═════ DATA TO USE ═════
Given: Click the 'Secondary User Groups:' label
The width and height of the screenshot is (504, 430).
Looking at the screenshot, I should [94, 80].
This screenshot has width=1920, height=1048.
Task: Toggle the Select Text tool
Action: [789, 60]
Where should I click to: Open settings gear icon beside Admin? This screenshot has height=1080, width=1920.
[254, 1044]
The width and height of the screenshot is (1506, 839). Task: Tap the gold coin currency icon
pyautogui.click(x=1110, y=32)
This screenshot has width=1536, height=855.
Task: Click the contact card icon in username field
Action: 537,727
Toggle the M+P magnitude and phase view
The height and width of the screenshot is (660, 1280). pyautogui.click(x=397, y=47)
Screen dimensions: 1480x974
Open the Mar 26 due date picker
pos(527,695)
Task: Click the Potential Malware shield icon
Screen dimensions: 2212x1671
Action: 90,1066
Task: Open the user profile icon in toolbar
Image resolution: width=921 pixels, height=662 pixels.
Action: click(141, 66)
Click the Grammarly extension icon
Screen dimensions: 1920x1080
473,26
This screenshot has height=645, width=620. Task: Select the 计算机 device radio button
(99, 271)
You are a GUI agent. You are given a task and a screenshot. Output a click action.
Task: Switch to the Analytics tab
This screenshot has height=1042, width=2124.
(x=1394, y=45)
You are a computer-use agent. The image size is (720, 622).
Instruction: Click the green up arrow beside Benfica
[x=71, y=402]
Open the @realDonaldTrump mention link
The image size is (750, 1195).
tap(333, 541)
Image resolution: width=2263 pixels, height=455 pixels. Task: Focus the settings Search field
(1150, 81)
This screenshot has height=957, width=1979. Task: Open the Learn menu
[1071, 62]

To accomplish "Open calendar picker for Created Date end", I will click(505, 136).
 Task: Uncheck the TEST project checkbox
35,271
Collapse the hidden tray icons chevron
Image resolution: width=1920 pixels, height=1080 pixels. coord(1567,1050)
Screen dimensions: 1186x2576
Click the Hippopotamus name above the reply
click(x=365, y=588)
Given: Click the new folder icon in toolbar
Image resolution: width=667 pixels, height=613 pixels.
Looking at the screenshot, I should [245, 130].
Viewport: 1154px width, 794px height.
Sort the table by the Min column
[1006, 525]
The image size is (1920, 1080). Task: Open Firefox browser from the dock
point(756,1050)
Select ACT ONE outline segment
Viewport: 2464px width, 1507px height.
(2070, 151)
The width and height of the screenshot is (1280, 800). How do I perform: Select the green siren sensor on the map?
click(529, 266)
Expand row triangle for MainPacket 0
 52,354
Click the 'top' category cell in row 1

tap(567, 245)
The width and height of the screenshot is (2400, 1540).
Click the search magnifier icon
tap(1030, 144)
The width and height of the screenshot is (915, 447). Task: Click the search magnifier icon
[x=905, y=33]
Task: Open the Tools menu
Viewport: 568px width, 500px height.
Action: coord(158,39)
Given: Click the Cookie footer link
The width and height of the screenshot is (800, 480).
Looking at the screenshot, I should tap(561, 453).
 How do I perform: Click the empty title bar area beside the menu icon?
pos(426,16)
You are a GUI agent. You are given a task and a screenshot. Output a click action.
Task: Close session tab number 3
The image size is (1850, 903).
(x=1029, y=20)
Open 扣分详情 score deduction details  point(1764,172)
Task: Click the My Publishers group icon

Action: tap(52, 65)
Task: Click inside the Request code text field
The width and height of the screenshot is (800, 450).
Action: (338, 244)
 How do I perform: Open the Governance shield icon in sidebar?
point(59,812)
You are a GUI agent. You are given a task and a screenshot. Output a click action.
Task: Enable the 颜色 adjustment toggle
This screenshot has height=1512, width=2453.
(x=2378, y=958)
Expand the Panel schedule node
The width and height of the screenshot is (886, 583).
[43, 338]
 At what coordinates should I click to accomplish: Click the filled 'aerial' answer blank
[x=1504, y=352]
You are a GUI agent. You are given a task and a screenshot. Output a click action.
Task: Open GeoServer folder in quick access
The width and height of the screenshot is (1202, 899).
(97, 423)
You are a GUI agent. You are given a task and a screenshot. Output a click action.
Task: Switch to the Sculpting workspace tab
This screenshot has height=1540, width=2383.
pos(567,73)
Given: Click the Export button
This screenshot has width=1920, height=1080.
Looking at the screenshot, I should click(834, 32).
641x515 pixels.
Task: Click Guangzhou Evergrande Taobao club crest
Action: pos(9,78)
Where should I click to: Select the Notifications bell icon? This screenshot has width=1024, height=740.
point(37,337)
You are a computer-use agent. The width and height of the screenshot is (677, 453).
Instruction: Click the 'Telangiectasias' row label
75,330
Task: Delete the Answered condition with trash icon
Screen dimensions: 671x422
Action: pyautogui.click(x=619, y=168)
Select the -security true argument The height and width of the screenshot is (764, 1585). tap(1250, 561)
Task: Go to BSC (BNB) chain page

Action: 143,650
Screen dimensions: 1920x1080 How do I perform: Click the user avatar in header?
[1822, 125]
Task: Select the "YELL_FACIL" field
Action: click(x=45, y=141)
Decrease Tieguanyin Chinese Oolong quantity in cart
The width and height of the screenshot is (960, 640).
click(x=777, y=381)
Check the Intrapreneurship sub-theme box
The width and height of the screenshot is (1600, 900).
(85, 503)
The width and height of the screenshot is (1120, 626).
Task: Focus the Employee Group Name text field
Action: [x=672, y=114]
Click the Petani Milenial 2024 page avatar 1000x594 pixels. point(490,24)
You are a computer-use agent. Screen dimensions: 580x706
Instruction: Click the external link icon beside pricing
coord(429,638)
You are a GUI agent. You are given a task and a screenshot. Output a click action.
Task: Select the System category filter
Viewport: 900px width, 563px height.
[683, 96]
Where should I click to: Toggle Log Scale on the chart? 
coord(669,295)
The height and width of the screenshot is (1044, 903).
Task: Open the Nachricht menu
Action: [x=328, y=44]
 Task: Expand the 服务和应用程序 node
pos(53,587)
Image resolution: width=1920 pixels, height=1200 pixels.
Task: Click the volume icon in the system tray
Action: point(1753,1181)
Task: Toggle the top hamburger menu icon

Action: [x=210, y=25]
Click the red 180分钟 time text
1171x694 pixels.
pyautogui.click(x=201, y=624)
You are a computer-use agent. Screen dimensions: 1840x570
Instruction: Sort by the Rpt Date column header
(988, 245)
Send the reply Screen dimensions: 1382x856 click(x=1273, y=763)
═════
▶ [STATED PROBLEM]: Copy everything from the start of the entries down through the line that contains "The height and width of the screenshot is (660, 1280).", reproducing each line without any change.

▶ [FULL ANSWER]:
Given: Click the 'Secondary User Groups:' label
The width and height of the screenshot is (504, 430).
Looking at the screenshot, I should [94, 80].
This screenshot has width=1920, height=1048.
Task: Toggle the Select Text tool
Action: [789, 60]
Where should I click to: Open settings gear icon beside Admin? This screenshot has height=1080, width=1920.
[254, 1044]
The width and height of the screenshot is (1506, 839). Task: Tap the gold coin currency icon
pyautogui.click(x=1110, y=32)
This screenshot has width=1536, height=855.
Task: Click the contact card icon in username field
Action: 537,727
Toggle the M+P magnitude and phase view
The height and width of the screenshot is (660, 1280). pyautogui.click(x=397, y=47)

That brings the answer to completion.